We watch in the hope that all our questions and maybes will harden, over the course of a game, into certainties, but even after the final buzzer sounds, sports has a maddening way of leaving us with a litany of “what-ifs.”
In the final five seconds of what was the most anticipated college basketball game since … well, chart-topping Iowa-LSU earlier this week, the ball was in the hands of one of the game’s central characters, Paige Bueckers, with her UConn Huskies down one point against Caitlin Clark and the Iowa Hawkeyes.
For UConn, the plan was methodically laid out: After advancing the ball past half court, Bueckers, like she’s done 100 times, would flip the ball to Aaliyah Edwards following a screen for a short roll jumper, a shot that butters her bread.

■ **Given problem 1**: Please extract the passage about the UConn–Iowa game word for word, from its first sentence to its last.

Records from a dataset
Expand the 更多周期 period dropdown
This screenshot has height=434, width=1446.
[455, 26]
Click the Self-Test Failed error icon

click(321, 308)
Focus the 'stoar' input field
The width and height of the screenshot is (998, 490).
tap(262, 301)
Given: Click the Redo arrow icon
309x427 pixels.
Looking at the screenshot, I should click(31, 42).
* * *
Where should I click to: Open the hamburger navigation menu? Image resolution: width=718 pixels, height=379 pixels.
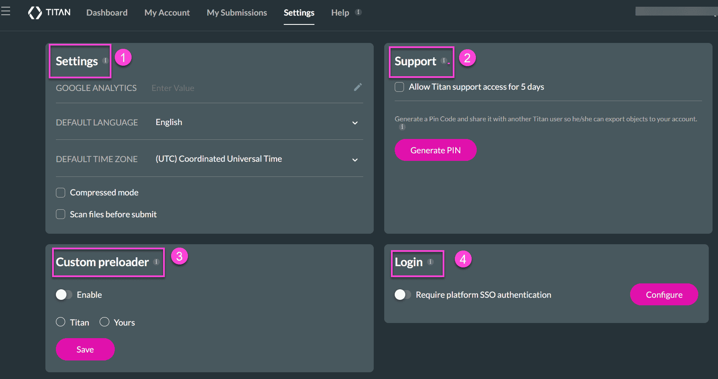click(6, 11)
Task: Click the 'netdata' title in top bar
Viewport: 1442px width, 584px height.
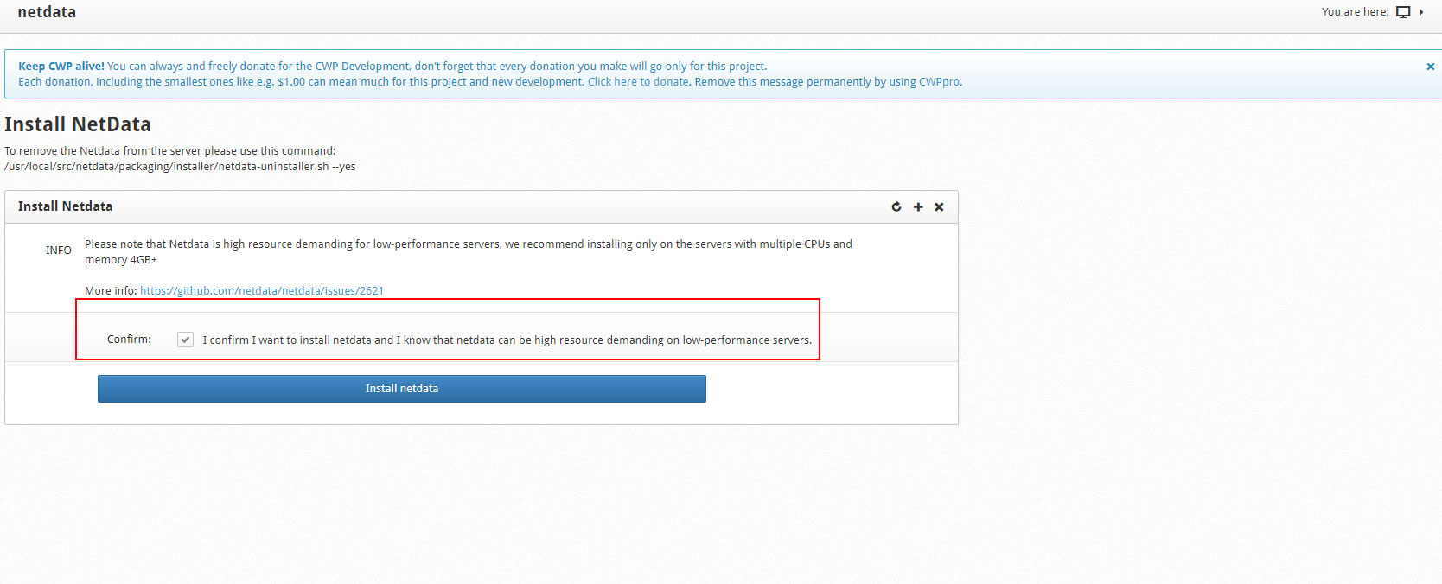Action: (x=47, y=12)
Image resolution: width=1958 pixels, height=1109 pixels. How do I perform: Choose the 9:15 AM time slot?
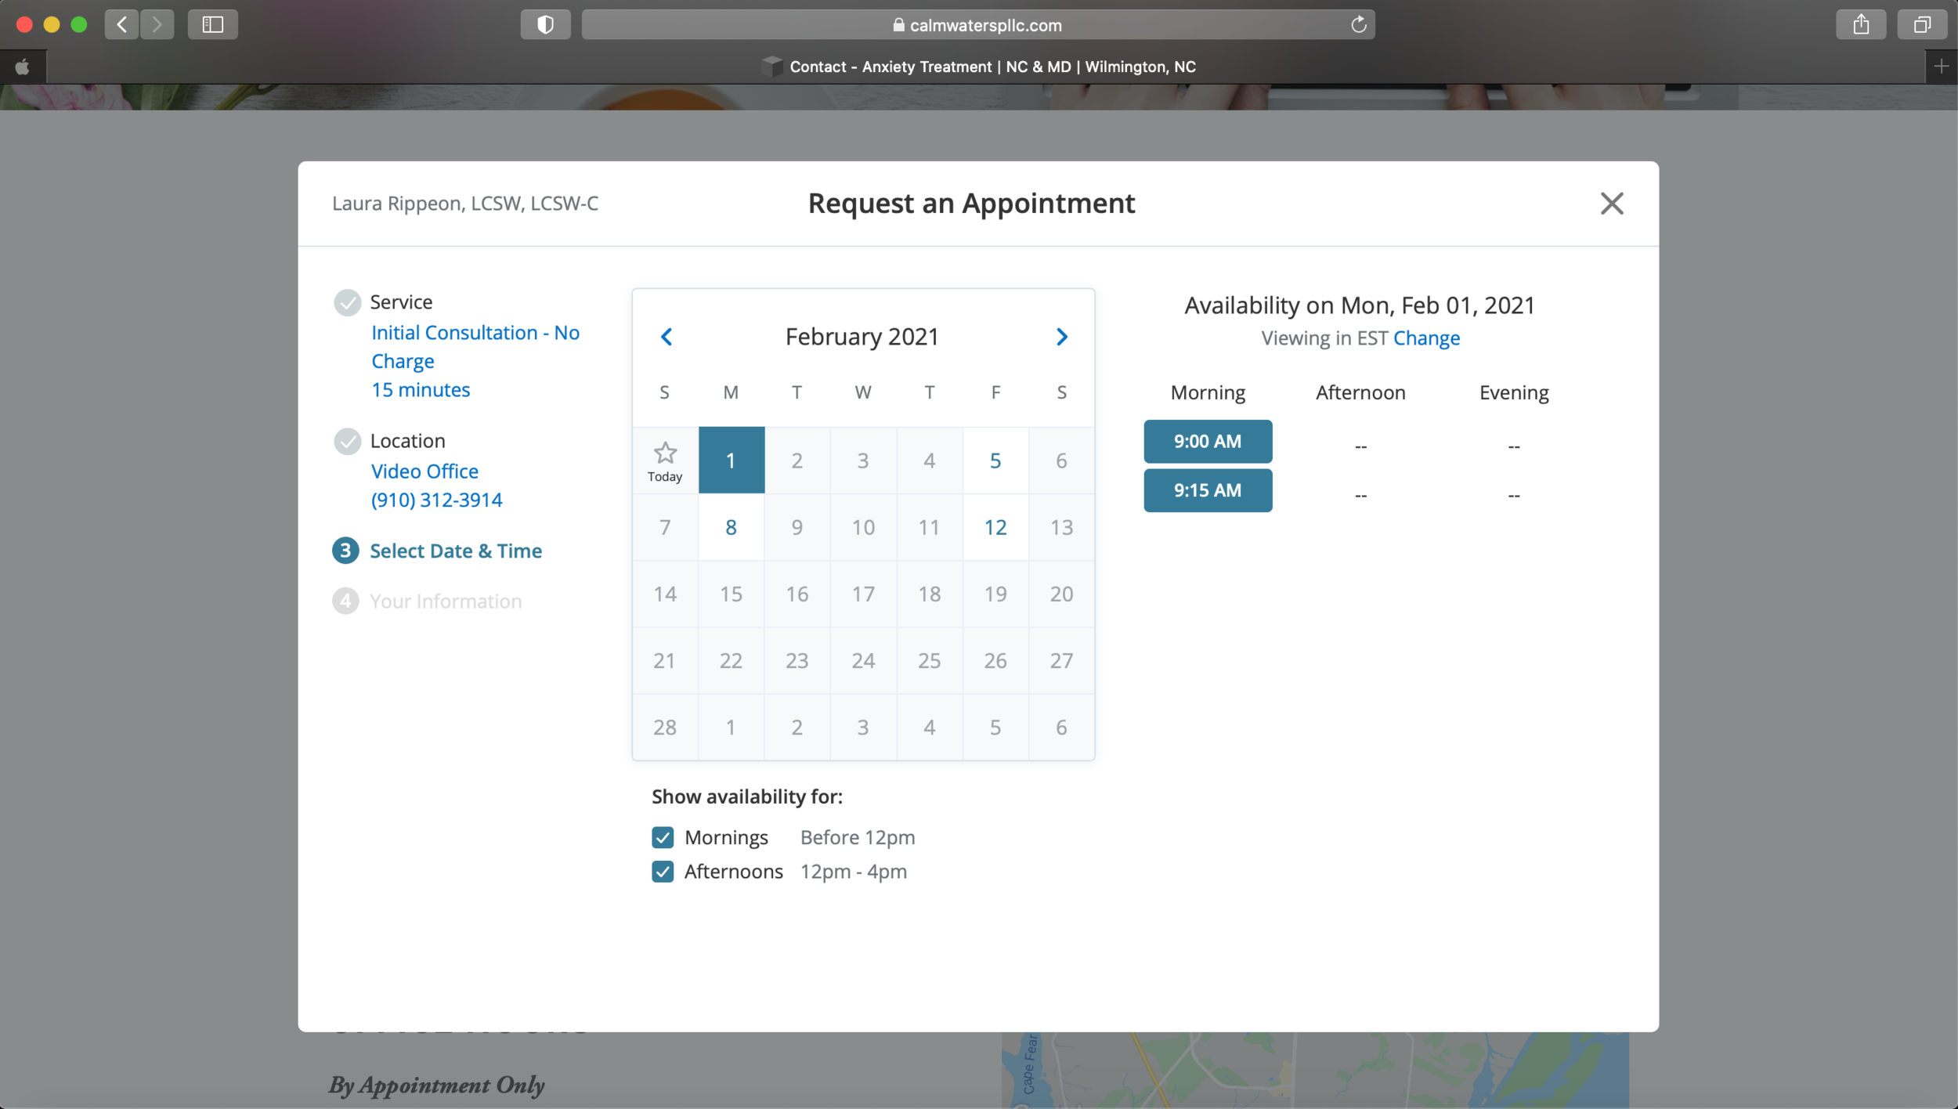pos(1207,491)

■ **Given problem 2**: Lay out as a JSON list of strings everything in the entries from the line containing "Expand the 更多周期 period dropdown" down to the line containing "Looking at the", both included, with one string per line and blank lines omitted.

■ **Reply 1**:
We watch in the hope that all our questions and maybes will harden, over the course of a game, into certainties, but even after the final buzzer sounds, sports has a maddening way of leaving us with a litany of “what-ifs.”
In the final five seconds of what was the most anticipated college basketball game since … well, chart-topping Iowa-LSU earlier this week, the ball was in the hands of one of the game’s central characters, Paige Bueckers, with her UConn Huskies down one point against Caitlin Clark and the Iowa Hawkeyes.
For UConn, the plan was methodically laid out: After advancing the ball past half court, Bueckers, like she’s done 100 times, would flip the ball to Aaliyah Edwards following a screen for a short roll jumper, a shot that butters her bread.

■ **Reply 2**:
[
  "Expand the 更多周期 period dropdown",
  "This screenshot has height=434, width=1446.",
  "[455, 26]",
  "Click the Self-Test Failed error icon",
  "click(321, 308)",
  "Focus the 'stoar' input field",
  "The width and height of the screenshot is (998, 490).",
  "tap(262, 301)",
  "Given: Click the Redo arrow icon",
  "309x427 pixels.",
  "Looking at the screenshot, I should click(31, 42)."
]